The Royal College of Psychiatrists which commissioned a consultation into ‘improving acute inpatient psychiatric care for adults in England’ has produced an interim report of its findings. The commission was set up by the Royal College of Psychiatrists to probe the factors behind problems securing hospital admissions for mental health patients in parts of the country.
Five main themes have emerged from the report:
1. The so-called bed or admission crisis is very significantly a problem of discharges and alternatives to admission and can only be addressed through changes in services and the management of the whole system.
2. There is a spectrum of pressure and performance ranging from units with demoralised staff who are trapped in a constant process of crisis management to those where staff work purposefully to deliver high quality care and services.
3. Although the Commission heard many positive stories of care, it is clear that many patients and carers feel disenfranchised and excluded. There is a need for greater engagement and implementation of best practice.
4. There is a significant data and information shortfall, with inconsistent definitions and processes and a lack of agreed outcomes. This makes it very difficult to understand what is happening throughout the system, to measure variation and to bring about improvements.
5. In many services there is a need for greater staff support, training and motivation in order to improve care and services.
The inquiry suggests “the reduction in bed numbers may have gone too far”. Figures indicate that about three patients per ward (16% nationally) are actually clinically well enough to be discharged but are unable to, due to a lack of suitable housing or supported accommodation.
This reflects similarly in the quality of care. Although the commission did hear of many positive stories of clear from patients, others from both patients and carers were said to be “disenfranchised and excluded”. Staff themselves at some units were said to be demoralised and in need of greater support, training and motivation.

**Your tasks:**
a) Answer these about the text on acute inpatient psychiatric care:
(i) Which body commissioned the consultation?
(ii) What proportion of patients nationally is clinically well enough to be discharged but unable to leave?
(iii) Besides inconsistent definitions and processes, what does the data and information shortfall involve?
b) Shorten the paragraph of the text on acute inpatient psychiatric care that begins "The inquiry suggests", keeping its main facts.
The rows below come from a separate source.

**Data under study:**
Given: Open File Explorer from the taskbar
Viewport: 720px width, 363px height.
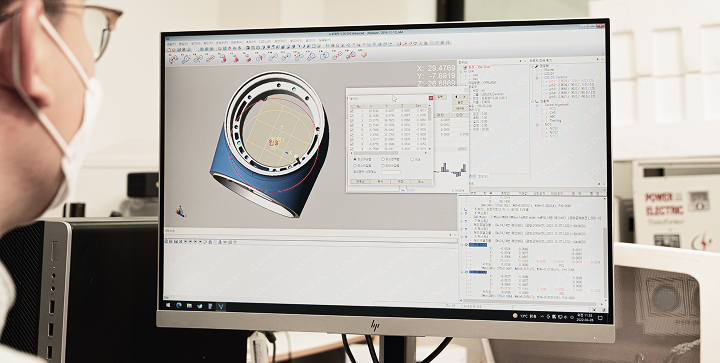Looking at the screenshot, I should 189,306.
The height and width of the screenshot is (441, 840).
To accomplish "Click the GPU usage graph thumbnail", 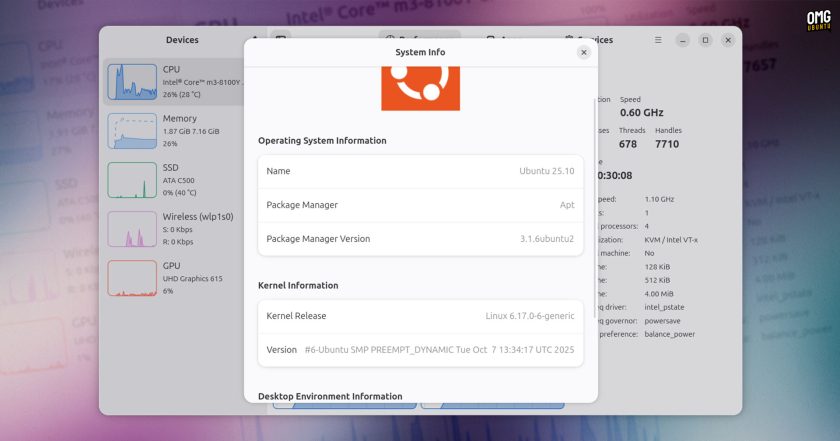I will pyautogui.click(x=132, y=278).
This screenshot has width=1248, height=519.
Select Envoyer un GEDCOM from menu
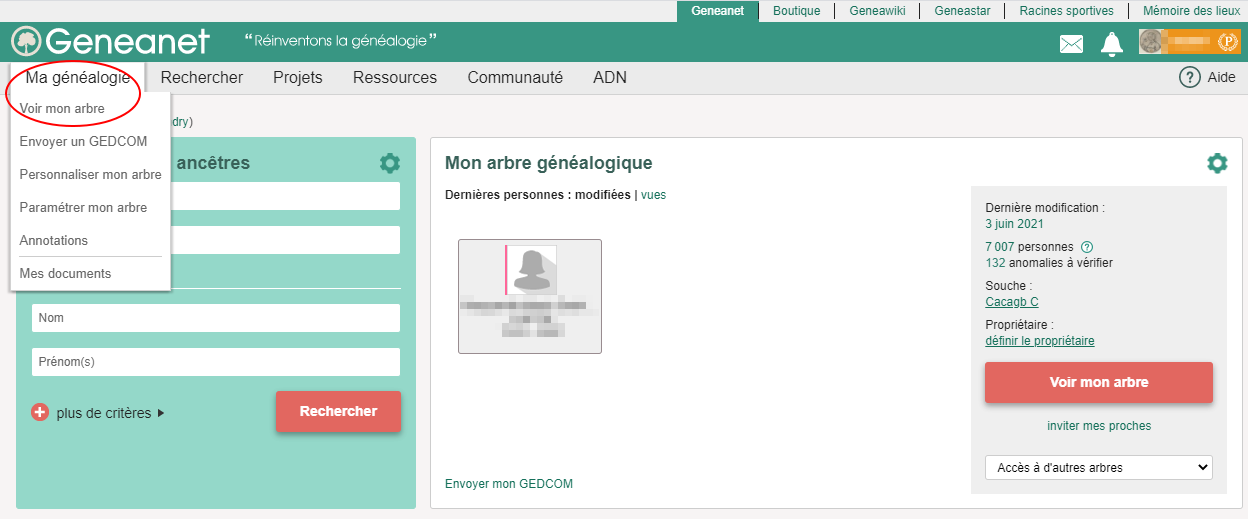point(83,142)
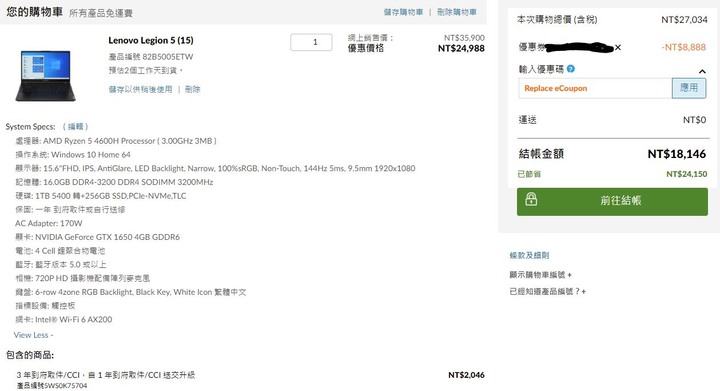
Task: Change the quantity field showing 1
Action: tap(311, 42)
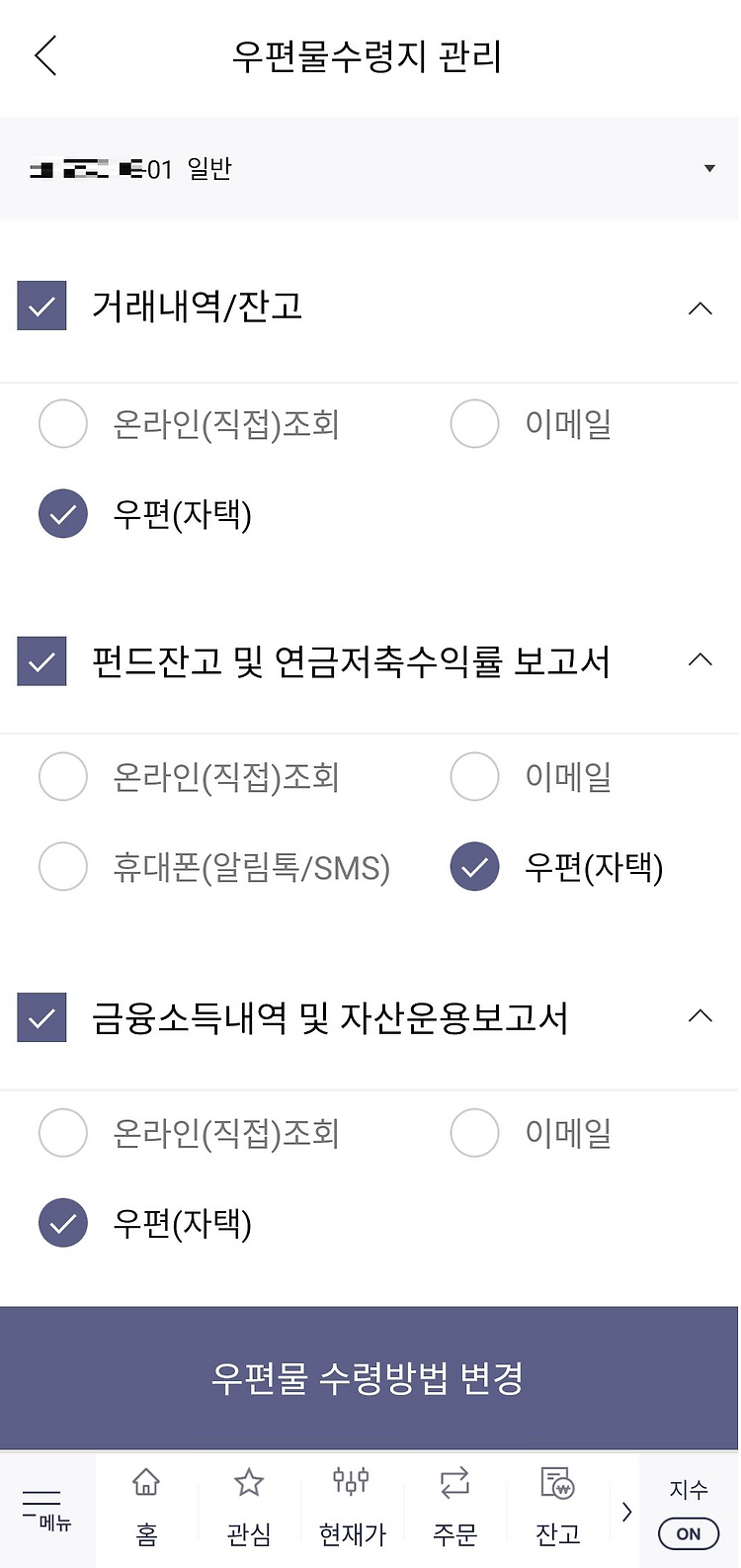Toggle the 지수 ON switch
This screenshot has height=1568, width=741.
click(x=689, y=1533)
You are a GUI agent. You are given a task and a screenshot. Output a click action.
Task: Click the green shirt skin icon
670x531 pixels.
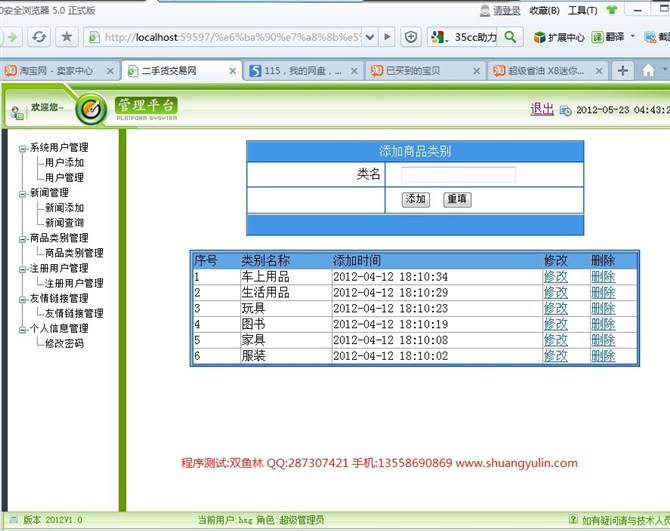click(x=611, y=11)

**Answers for the tasks:**
a)
(i) The Royal College of Psychiatrists.
(ii) 16%, or about three patients per ward.
(iii) A lack of agreed outcomes.

b) The inquiry suggests bed numbers may have been cut too far. About three patients per ward (16% nationally) are clinically well enough to be discharged but cannot leave because suitable housing or supported accommodation is lacking.